— Work order —
Word for word, transcribe all of the records.

========================

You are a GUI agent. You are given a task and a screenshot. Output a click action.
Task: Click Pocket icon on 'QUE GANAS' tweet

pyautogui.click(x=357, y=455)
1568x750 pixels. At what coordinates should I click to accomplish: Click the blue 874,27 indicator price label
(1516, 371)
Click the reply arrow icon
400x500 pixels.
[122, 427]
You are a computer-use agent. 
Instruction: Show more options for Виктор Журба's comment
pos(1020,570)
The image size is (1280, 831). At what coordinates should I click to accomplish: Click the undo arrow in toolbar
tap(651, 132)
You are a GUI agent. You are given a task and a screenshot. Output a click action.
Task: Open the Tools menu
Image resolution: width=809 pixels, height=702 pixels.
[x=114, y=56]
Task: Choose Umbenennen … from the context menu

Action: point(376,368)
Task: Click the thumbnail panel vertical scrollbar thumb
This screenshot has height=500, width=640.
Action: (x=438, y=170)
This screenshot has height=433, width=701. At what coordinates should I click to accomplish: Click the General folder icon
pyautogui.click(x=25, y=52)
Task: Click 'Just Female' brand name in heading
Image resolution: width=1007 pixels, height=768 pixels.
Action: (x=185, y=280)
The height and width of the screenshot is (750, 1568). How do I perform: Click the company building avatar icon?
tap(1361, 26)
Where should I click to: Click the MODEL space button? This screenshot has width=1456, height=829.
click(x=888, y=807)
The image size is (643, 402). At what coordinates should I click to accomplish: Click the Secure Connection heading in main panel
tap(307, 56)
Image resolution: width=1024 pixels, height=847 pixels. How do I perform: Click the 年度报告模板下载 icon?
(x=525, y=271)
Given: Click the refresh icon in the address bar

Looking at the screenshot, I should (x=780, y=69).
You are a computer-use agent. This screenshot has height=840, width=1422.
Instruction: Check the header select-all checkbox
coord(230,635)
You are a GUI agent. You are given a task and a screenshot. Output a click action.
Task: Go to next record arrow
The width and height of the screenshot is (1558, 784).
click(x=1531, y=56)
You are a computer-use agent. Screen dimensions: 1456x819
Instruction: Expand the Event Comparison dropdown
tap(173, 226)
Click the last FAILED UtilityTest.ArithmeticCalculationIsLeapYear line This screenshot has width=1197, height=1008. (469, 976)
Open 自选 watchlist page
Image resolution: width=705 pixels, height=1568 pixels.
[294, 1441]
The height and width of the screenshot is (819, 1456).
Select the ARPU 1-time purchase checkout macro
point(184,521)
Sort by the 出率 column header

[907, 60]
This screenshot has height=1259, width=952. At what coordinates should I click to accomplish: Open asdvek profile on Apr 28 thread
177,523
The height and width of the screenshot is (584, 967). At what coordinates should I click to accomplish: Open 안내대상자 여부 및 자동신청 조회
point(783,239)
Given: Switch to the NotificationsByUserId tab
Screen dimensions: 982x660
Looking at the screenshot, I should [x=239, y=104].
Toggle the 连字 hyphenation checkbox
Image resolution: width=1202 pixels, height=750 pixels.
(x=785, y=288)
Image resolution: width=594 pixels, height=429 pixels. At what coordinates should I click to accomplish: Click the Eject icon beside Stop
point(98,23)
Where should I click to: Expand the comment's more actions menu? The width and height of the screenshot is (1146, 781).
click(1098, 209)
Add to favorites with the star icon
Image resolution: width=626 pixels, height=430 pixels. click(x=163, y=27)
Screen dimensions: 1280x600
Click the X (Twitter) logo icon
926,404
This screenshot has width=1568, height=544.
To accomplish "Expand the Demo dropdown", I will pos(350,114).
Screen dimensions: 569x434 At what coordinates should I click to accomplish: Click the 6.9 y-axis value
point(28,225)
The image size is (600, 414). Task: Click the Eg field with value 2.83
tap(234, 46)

========================

— Your response —
You are a GUI agent. You are given a task and a screenshot. Output a click action.
Task: Click Pocket icon on 'QUE GANAS' tweet

pyautogui.click(x=357, y=455)
1568x750 pixels. At what coordinates should I click to accomplish: Click the blue 874,27 indicator price label
(1516, 371)
Click the reply arrow icon
400x500 pixels.
[122, 427]
You are a computer-use agent. 
Instruction: Show more options for Виктор Журба's comment
pos(1020,570)
The image size is (1280, 831). At what coordinates should I click to accomplish: Click the undo arrow in toolbar
tap(651, 132)
You are a GUI agent. You are given a task and a screenshot. Output a click action.
Task: Open the Tools menu
Image resolution: width=809 pixels, height=702 pixels.
[x=114, y=56]
Task: Choose Umbenennen … from the context menu

Action: point(376,368)
Task: Click the thumbnail panel vertical scrollbar thumb
This screenshot has height=500, width=640.
Action: (x=438, y=170)
This screenshot has height=433, width=701. At what coordinates should I click to accomplish: Click the General folder icon
pyautogui.click(x=25, y=52)
Task: Click 'Just Female' brand name in heading
Image resolution: width=1007 pixels, height=768 pixels.
Action: (x=185, y=280)
The height and width of the screenshot is (750, 1568). How do I perform: Click the company building avatar icon?
tap(1361, 26)
Where should I click to: Click the MODEL space button? This screenshot has width=1456, height=829.
click(x=888, y=807)
The image size is (643, 402). At what coordinates should I click to accomplish: Click the Secure Connection heading in main panel
tap(307, 56)
Image resolution: width=1024 pixels, height=847 pixels. How do I perform: Click the 年度报告模板下载 icon?
(x=525, y=271)
Given: Click the refresh icon in the address bar

Looking at the screenshot, I should (x=780, y=69).
You are a computer-use agent. This screenshot has height=840, width=1422.
Instruction: Check the header select-all checkbox
coord(230,635)
You are a GUI agent. You are given a task and a screenshot. Output a click action.
Task: Go to next record arrow
The width and height of the screenshot is (1558, 784).
click(x=1531, y=56)
You are a computer-use agent. Screen dimensions: 1456x819
Instruction: Expand the Event Comparison dropdown
tap(173, 226)
Click the last FAILED UtilityTest.ArithmeticCalculationIsLeapYear line This screenshot has width=1197, height=1008. (469, 976)
Open 自选 watchlist page
Image resolution: width=705 pixels, height=1568 pixels.
[294, 1441]
The height and width of the screenshot is (819, 1456).
Select the ARPU 1-time purchase checkout macro
point(184,521)
Sort by the 出率 column header

[907, 60]
This screenshot has height=1259, width=952. At what coordinates should I click to accomplish: Open asdvek profile on Apr 28 thread
177,523
The height and width of the screenshot is (584, 967). At what coordinates should I click to accomplish: Open 안내대상자 여부 및 자동신청 조회
point(783,239)
Given: Switch to the NotificationsByUserId tab
Screen dimensions: 982x660
Looking at the screenshot, I should [x=239, y=104].
Toggle the 连字 hyphenation checkbox
Image resolution: width=1202 pixels, height=750 pixels.
(x=785, y=288)
Image resolution: width=594 pixels, height=429 pixels. At what coordinates should I click to accomplish: Click the Eject icon beside Stop
point(98,23)
Where should I click to: Expand the comment's more actions menu? The width and height of the screenshot is (1146, 781).
click(1098, 209)
Add to favorites with the star icon
Image resolution: width=626 pixels, height=430 pixels. click(x=163, y=27)
Screen dimensions: 1280x600
Click the X (Twitter) logo icon
926,404
This screenshot has width=1568, height=544.
To accomplish "Expand the Demo dropdown", I will pos(350,114).
Screen dimensions: 569x434 At what coordinates should I click to accomplish: Click the 6.9 y-axis value
point(28,225)
The image size is (600, 414). Task: Click the Eg field with value 2.83
tap(234, 46)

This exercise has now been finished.